_What this task involves_
Go through the entries one line at a time, and gather every line that has the word "computer".

Stored records
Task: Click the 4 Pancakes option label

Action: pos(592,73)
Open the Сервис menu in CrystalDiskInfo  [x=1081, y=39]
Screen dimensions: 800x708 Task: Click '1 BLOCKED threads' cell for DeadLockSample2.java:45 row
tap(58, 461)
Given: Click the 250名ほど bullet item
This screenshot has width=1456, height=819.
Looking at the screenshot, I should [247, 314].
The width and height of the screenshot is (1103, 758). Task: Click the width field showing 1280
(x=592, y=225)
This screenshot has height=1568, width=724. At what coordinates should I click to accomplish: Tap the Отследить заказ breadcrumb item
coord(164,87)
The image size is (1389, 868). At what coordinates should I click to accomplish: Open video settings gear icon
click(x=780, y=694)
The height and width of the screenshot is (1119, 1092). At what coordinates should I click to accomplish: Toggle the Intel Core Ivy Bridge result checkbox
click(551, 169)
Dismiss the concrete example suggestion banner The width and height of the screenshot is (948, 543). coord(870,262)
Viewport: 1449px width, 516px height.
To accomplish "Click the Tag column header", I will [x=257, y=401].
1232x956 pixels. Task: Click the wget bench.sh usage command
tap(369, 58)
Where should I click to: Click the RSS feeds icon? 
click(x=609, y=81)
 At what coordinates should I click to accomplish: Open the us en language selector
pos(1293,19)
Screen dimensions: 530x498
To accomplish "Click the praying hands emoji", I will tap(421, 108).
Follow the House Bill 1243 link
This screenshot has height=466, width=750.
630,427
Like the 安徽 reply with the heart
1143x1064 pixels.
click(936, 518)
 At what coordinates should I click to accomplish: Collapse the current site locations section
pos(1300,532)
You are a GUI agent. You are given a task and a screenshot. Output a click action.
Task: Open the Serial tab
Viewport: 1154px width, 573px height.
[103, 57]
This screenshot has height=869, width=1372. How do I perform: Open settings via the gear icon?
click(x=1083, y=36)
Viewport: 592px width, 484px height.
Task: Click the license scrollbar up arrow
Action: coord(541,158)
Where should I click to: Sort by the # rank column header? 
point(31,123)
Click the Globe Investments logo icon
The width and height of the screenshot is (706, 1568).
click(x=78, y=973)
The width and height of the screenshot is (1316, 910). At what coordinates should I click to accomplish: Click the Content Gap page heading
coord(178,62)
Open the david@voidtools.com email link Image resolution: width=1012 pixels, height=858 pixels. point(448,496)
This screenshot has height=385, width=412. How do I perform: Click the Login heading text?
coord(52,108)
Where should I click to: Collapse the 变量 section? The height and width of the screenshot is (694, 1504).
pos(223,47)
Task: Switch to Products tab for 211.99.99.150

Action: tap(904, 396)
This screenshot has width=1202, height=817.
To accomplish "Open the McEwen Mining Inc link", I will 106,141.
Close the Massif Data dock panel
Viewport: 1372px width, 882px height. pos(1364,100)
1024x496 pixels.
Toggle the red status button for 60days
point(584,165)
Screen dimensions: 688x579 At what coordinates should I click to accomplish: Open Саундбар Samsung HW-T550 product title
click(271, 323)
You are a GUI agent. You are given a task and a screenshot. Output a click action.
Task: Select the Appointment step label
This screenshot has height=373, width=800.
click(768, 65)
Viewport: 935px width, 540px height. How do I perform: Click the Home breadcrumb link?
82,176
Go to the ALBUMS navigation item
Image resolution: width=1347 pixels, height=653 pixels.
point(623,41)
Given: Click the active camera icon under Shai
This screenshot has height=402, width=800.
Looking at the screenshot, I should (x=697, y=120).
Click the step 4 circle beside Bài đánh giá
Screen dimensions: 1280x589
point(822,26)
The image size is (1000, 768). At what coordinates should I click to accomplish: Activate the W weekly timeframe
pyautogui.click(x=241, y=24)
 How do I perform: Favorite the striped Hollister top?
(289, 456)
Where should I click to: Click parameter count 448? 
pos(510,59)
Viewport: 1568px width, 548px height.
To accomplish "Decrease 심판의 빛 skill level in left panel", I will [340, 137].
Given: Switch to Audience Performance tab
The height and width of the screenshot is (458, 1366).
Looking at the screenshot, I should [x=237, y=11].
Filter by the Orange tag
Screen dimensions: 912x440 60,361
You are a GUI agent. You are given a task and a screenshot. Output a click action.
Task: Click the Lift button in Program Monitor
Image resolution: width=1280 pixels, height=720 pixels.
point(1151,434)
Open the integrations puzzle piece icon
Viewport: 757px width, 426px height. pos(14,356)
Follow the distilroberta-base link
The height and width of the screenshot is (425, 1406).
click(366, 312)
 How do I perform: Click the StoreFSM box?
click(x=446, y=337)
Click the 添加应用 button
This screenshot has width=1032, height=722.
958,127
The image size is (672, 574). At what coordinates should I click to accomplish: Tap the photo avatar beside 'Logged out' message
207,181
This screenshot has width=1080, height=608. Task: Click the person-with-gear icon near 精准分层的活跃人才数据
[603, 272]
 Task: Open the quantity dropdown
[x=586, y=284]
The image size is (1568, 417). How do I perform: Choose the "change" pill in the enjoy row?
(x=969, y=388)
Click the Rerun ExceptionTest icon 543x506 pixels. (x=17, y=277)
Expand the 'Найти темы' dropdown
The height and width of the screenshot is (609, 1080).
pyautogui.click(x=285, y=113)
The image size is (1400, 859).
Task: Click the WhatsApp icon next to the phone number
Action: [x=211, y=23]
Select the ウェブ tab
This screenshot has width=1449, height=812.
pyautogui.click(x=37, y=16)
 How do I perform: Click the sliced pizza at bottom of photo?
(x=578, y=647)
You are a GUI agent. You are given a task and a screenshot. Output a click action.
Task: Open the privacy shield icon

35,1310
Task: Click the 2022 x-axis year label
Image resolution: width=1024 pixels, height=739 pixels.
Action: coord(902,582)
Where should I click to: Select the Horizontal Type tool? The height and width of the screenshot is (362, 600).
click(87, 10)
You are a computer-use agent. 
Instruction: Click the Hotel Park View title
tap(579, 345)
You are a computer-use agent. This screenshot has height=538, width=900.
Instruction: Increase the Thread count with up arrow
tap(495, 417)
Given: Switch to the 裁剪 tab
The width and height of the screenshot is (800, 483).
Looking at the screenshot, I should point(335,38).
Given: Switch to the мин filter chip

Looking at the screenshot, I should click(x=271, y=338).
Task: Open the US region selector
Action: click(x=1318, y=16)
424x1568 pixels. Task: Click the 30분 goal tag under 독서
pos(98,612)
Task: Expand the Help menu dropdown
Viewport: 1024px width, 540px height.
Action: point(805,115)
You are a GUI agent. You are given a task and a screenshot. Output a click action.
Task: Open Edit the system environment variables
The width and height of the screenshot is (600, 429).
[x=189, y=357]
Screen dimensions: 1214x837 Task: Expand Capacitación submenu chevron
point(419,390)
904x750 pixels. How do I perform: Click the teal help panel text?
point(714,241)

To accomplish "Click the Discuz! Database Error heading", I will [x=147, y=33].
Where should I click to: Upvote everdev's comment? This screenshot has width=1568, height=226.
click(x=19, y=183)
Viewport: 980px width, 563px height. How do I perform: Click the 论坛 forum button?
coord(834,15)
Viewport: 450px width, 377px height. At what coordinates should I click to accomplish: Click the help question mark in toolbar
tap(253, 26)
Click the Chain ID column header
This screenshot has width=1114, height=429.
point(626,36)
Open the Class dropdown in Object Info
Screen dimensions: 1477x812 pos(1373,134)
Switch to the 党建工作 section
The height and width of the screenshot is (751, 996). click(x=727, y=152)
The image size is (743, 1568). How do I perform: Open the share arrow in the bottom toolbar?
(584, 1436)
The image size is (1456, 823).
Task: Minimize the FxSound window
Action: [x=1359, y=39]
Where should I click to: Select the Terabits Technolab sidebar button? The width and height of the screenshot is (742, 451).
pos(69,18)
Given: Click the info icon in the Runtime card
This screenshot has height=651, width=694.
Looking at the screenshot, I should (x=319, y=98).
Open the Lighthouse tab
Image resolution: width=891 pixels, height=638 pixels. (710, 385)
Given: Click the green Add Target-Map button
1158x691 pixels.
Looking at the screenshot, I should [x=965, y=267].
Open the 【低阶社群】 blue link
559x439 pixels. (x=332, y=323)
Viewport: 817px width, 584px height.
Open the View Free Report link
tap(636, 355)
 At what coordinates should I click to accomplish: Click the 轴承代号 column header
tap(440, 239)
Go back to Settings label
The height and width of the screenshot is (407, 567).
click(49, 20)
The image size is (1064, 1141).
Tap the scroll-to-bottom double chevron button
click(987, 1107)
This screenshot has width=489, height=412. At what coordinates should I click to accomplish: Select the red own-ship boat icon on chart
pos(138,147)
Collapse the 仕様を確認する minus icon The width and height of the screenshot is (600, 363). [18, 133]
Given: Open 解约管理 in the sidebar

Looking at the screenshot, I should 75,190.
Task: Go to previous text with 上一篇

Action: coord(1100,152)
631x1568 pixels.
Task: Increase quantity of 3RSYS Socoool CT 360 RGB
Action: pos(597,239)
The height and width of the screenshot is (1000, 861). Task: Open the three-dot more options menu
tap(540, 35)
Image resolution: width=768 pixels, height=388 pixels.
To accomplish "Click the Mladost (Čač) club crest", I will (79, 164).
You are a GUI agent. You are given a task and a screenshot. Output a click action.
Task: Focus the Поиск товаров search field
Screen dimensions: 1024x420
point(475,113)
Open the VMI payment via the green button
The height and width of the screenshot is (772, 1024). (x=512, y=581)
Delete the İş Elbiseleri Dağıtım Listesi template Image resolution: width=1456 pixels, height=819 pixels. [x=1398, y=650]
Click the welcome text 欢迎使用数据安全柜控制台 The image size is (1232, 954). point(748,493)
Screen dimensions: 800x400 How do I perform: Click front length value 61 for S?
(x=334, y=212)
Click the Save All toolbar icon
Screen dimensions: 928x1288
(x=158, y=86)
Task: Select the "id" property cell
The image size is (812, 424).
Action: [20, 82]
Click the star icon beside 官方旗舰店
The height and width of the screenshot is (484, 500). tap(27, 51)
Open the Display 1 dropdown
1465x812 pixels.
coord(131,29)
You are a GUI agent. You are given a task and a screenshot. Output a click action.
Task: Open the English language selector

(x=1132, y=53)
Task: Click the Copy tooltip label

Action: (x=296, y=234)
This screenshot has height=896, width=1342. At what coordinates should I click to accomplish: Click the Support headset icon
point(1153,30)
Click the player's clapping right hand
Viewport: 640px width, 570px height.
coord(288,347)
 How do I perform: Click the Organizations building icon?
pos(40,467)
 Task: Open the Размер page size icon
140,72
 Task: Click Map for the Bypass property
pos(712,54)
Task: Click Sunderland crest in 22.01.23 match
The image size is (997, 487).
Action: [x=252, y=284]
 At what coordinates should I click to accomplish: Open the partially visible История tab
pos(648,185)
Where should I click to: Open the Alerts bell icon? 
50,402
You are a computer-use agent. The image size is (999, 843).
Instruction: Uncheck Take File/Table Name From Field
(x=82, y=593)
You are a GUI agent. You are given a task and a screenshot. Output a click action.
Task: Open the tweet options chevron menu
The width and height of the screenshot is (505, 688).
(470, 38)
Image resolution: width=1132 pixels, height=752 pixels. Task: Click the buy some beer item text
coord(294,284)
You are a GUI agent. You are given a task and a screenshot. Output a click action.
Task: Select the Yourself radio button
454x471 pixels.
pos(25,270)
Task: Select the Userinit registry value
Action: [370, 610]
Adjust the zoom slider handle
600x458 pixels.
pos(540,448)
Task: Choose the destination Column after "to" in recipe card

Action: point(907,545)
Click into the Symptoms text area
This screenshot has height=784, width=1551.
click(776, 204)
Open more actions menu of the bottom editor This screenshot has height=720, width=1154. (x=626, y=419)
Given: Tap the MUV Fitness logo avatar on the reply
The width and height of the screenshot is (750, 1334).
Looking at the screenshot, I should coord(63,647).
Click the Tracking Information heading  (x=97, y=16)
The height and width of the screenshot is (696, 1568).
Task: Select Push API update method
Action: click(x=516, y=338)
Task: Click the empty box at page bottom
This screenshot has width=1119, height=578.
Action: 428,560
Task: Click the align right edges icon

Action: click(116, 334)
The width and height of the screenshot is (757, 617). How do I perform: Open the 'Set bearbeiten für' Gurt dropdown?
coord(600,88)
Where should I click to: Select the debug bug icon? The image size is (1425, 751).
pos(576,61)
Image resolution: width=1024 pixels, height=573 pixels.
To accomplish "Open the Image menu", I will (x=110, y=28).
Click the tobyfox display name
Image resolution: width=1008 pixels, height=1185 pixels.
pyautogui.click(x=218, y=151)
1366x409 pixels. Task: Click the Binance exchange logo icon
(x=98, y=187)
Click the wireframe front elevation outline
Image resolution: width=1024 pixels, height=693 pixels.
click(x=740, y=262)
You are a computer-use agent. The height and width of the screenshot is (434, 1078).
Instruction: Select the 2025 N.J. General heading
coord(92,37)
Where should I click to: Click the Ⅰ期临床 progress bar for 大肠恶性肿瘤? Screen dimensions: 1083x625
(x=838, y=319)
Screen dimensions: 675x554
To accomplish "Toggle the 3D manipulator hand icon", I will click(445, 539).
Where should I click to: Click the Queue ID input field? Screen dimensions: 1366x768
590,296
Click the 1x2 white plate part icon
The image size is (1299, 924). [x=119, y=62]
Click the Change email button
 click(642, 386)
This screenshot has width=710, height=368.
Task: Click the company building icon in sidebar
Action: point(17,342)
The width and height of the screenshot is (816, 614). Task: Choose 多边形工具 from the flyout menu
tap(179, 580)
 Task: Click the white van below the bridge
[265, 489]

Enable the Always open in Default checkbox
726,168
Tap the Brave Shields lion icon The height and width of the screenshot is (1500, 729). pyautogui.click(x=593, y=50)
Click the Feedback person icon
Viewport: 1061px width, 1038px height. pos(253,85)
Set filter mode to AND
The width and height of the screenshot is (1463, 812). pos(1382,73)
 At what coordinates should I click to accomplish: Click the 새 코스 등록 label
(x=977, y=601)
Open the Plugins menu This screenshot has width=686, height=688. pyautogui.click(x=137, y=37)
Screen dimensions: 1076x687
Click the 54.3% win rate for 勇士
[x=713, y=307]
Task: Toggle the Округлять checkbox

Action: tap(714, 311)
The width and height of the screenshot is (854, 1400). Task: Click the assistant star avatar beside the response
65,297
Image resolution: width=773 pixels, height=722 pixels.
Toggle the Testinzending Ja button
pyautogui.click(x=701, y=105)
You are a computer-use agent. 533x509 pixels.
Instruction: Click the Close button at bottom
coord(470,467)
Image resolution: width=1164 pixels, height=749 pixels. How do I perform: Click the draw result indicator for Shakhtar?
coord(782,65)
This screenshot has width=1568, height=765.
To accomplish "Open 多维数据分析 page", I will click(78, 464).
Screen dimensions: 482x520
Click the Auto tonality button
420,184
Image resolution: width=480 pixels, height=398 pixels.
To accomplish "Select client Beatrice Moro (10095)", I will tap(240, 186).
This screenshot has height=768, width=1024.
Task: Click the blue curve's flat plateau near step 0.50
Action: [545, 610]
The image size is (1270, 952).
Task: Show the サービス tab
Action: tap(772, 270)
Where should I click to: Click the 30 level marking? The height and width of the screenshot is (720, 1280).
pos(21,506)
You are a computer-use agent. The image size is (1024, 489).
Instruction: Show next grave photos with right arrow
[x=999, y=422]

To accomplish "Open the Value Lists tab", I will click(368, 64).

_Response to the exercise_
You are a computer-use agent. 
You are a computer-use agent. This screenshot has height=538, width=900.
You are a computer-use agent. The image size is (999, 843).
You are a computer-use agent. The height and width of the screenshot is (434, 1078).
You are a computer-use agent. 533x509 pixels.
You are a computer-use agent. The image size is (1024, 489).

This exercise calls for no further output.